I feel like I didn’t really know Andy until she turned 18. It was like magic! There was this girl, who liked all the things I liked, had my same sense of humor, and genuinely understood my struggles. She gave advice, and comforted me when I cried; she celebrated my accomplishments and we talked throughout the day, every day. Where was this girl my whole life?!
Well…she was young, and not present.
I had my parents to myself for a whole seven years until Andy was born. I had cousins who were close in age to me, so I don’t remember feeling like I missed out on not having a sibling. I had my own room and my own toys and plenty of playmates. I think I was excited about being a big sister, but once she was actually born, our age gap meant there wasn’t much we could actually do together.
I don’t think it was intentional, but as we grew up, I never really mentioned her unless someone specifically asked if I had any siblings. When I would say I had a sister, they always seemed surprised. Everyone just assumed I was an only child.
I left for college in DC at 17, and Andy had just turned 11. I was becoming a young adult before she was even a teenager, and for the next seven years after that, I was in school. After graduation, I moved back to CA, in part, because I felt like I had missed out on her growing up; but I settled in the South Bay Area, which was too far away for regular visits. I was at least close enough to come home on weekends if I wanted, and I was also around for holidays and birthdays. I think during this time is when I realized Andy and I didn’t really get along, or maybe it was just that we honestly didn’t know each other.

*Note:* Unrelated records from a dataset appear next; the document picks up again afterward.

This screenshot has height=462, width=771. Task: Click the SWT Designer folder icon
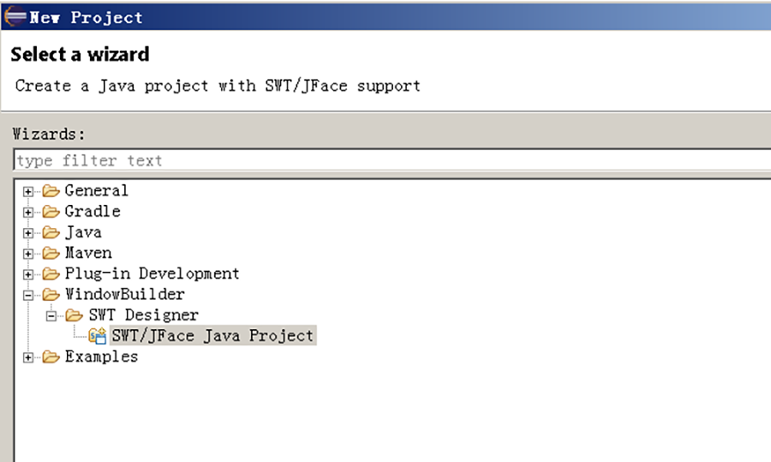pyautogui.click(x=75, y=315)
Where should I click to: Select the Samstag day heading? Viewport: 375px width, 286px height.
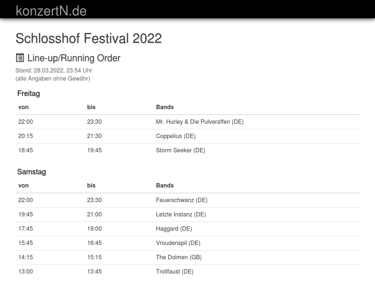[x=31, y=172]
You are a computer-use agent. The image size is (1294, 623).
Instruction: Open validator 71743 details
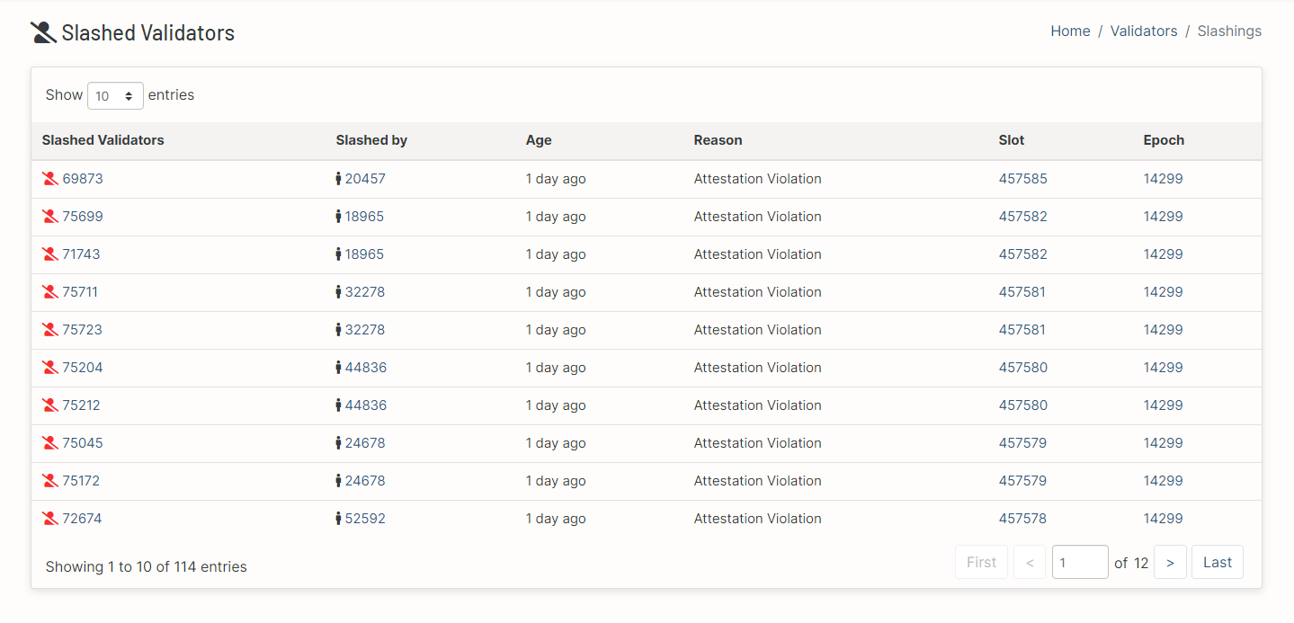tap(81, 254)
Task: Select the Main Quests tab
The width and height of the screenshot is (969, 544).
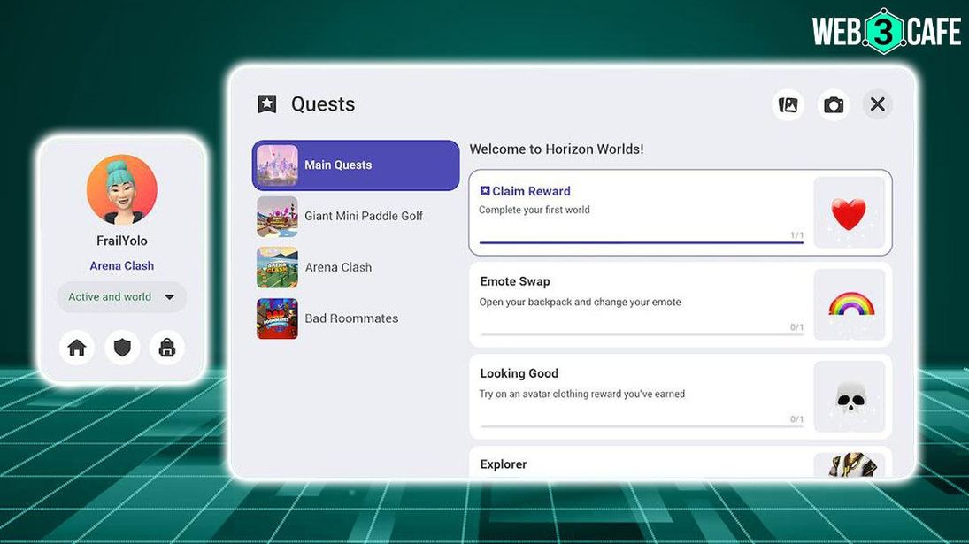Action: point(356,165)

I remember I went through this crazy time with my hair( more on this later) when I came back to the Bay, and because I didn’t really know how to take care of it, I would flat iron it all the time. I think we were at my grandma’s house and I mentioned something to Andy about a style she could try with her hair. I don’t recall the details, but I do vividly remember her saying “…and you spend all this time flat ironing your hair just so it can look like that!” I remember my aunt telling her, “Hey! That’s enough!” probably because she could see how shocked and embarrassed I was. I suppose my hair was a mess, but damn! She hurt my feelings. I guess I knew then that I cared about what she thought; I was, after all, her big sister. I think this was one of the first times it actually clicked, and I realized she was watching me, even if it was just close enough to diss my hair in front of family.

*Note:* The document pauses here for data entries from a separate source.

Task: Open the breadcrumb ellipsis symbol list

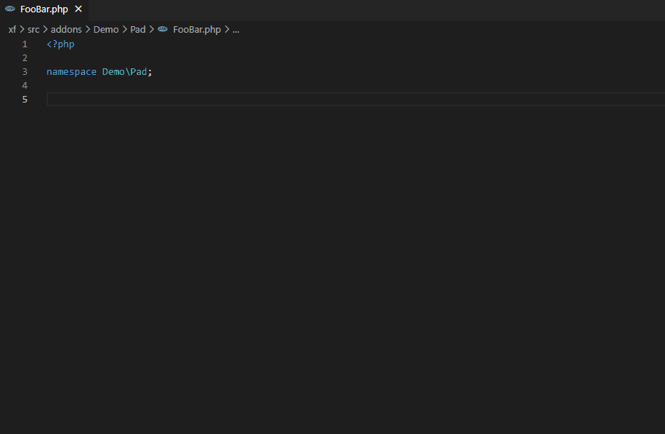Action: tap(235, 30)
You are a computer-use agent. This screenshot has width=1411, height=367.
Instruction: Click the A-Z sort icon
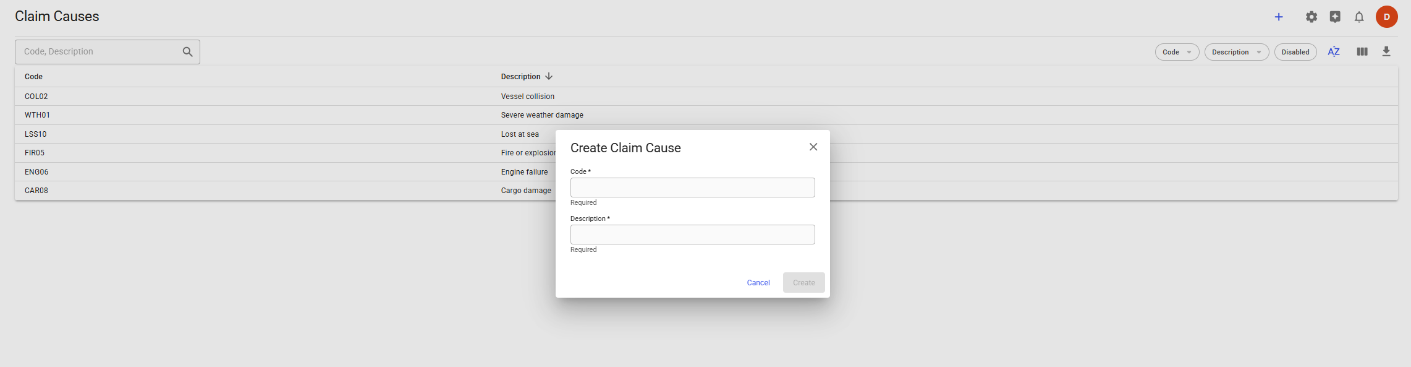tap(1334, 52)
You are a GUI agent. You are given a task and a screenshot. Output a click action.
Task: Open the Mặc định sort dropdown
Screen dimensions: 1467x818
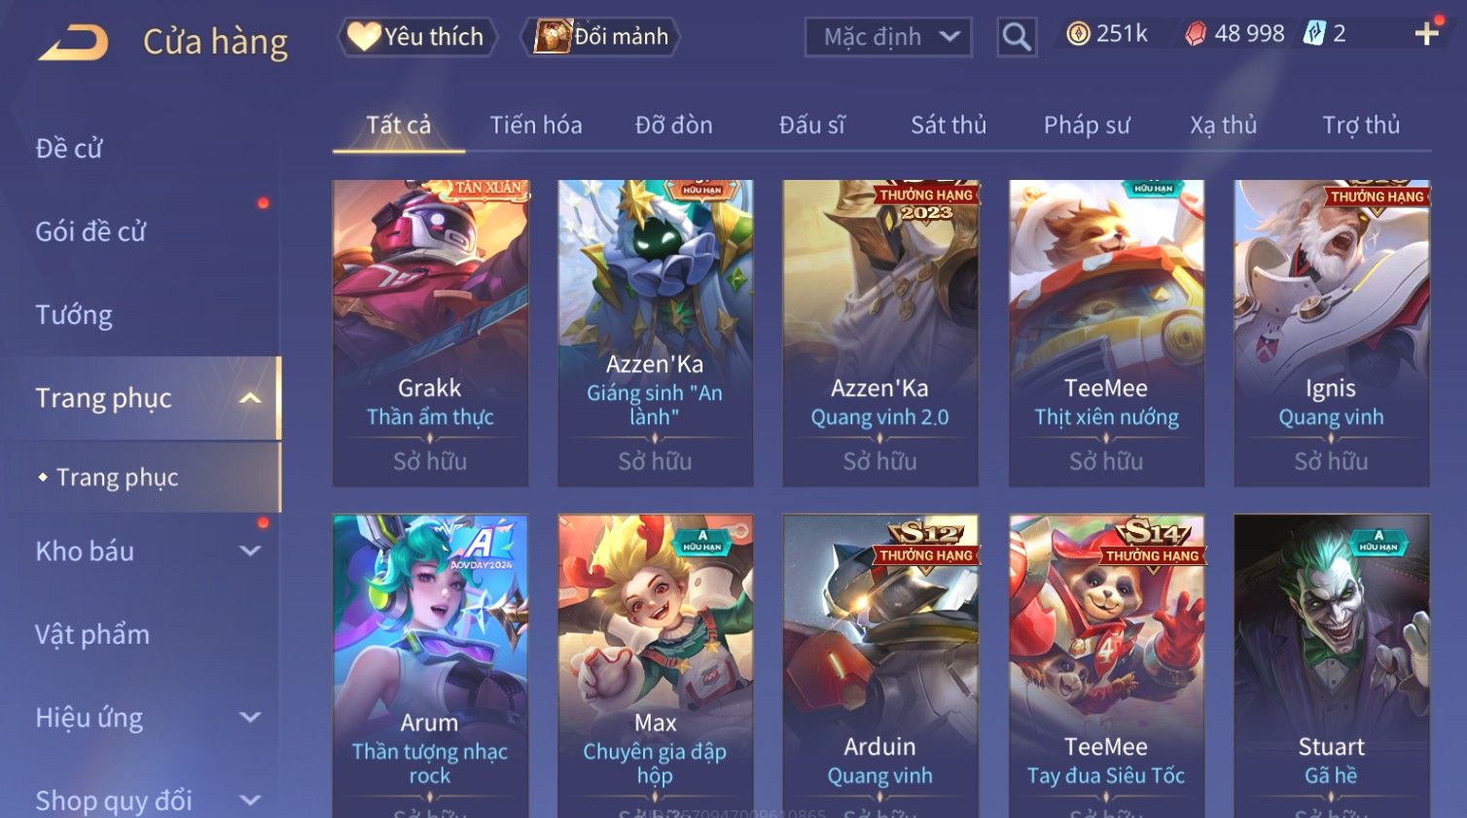click(888, 37)
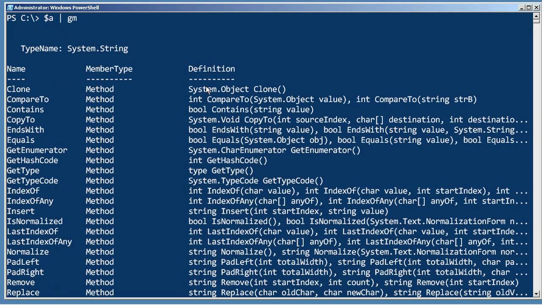Click the CompareTo method name
The width and height of the screenshot is (542, 305).
tap(28, 100)
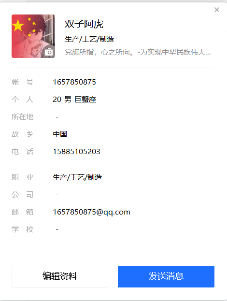Click the 帐号 field label
This screenshot has height=301, width=227.
pyautogui.click(x=22, y=82)
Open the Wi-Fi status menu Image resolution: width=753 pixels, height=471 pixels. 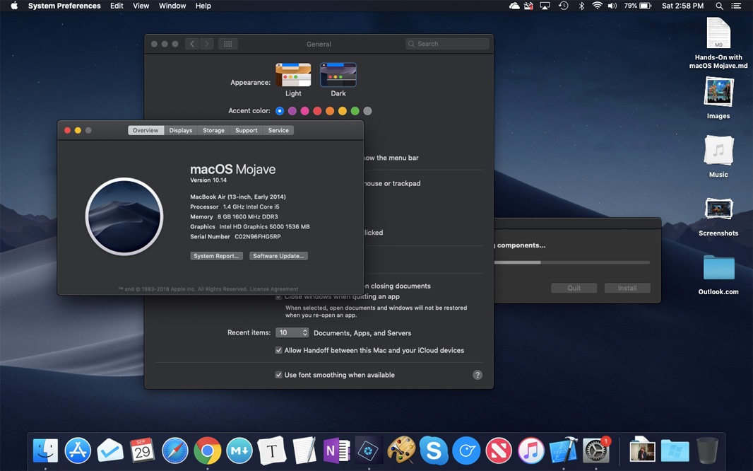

I say when she turned 18 we were instantly bonded, but I’m not sure exactly when that was. Maybe because that was the year I made her Autie Andy? In any case, we don’t ever say things to intentionally hurt one another anymore. We’ve had maybe two or three “fights” in the last 10 years and even then, I’ll go without speaking tp her before I say something mean out of anger. I am so grateful for our friendship and I wonder now how I went so long not really knowing her. Today, we think people who don’t get along with their siblings are weird… funny to think that could’ve been us.